Even though this book is more than 40 years old (1969) Postman and Weingartner are making an argument that is very similar to the argument that is being made today around the bankruptcy of an educational system that is based on the needs of an industrial society. They write that for the first time in history change has become so fast that we can’t assume that what made sense to us, makes sense to our children. This means that the focus of education should shift towards helping children learn how to learn (“leren leren” as we would say in Dutch). Teachers (and thus teacher education) are the starting points to initiate this change.

Their suggested way to do this is by the “Inquiry Method”: asking questions of students and allowing students to formulate their own questions. Very similar to what others might call the Socratic method. The inquiry method is grounded in the realisation that we always perceive the world with our own meaning making machinery. People will only change if they can give meaning to what they learn in some way. The students own thinking is the only starting point for learning.

Reading this book has made me reflect hard on my own teaching practices. I dare say that it will fundamentally change the way I will address any future classrooms. I will have to start by asking myself the following questions:

What am I going to have my students do today?
What’s it good for?
How do I know?

There are many things to quote from the book, but let me just focus on a statement from the end of the book:

Learning to suspend judgment can be most liberating. You might find that it makes you a better learner (meaning maker) too.

If you then think about this statement in the context of judging (i.e. grading) students you should ask yourself the following set of questions:

  1. To what extent does my own background block me from understanding the behaviour of this student?
  2. Are my own values greatly different from those of the student?
  3. To what extent have I made an effort to understand how things look from this student’s point of view?
  4. To what extent am I rewarding or penalizing the student for his acceptance or rejection of my interests?
  5. To what extent am I rewarding a student for merely saying what I want to hear, whether or not he believes or understands what he is saying?

I used to do this as a teacher and found the results quite disturbing. As the authors write:

A grade is as much a product of the teacher’s characteristics, ability, and behaviour as of the student’s.

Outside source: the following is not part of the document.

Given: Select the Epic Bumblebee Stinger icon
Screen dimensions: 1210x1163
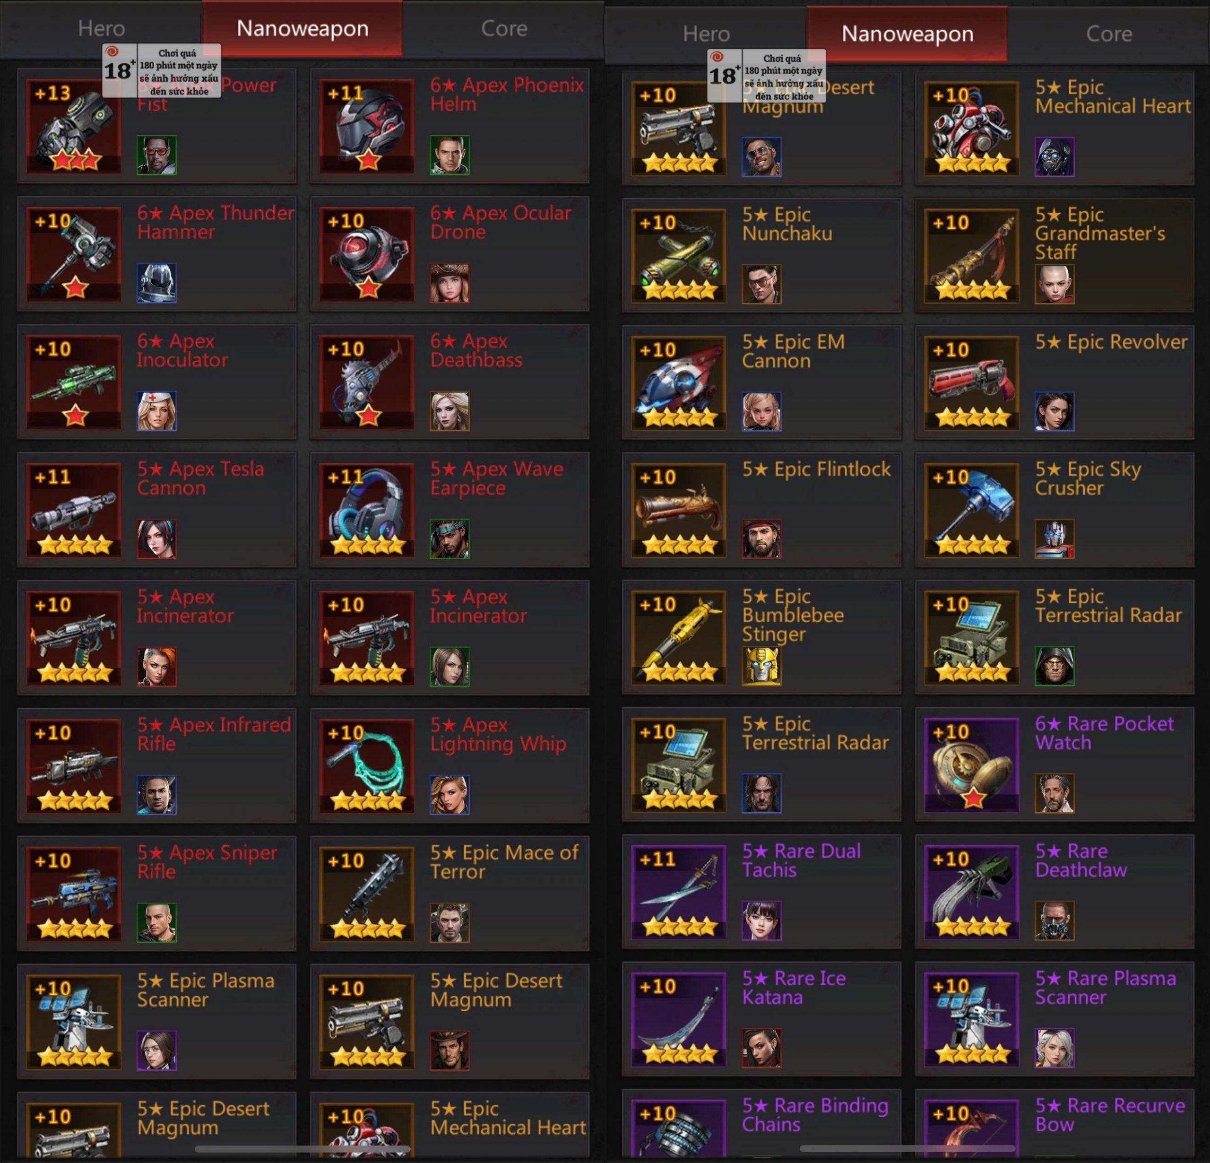Looking at the screenshot, I should [678, 637].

How many teacher’s realize this?

The book is well summarized in it’s last paragraph (although it is very dense and requires reading the book to get its full meaning):

The new education, in sum, is new because it consists of having students use the concepts most appropriate to the world in which we must live. All of these concepts constitute the dynamics of the questing-questioning, meaning-making process that can be called “learning how to learn.” This comprises a posture of stability from which to deal fruitfully with change. The purpose is to help all students develop built-in shockproof crap detectors as basic equipment in their survival kits.

You have to love “crap detection” as the ultimate skill for our times!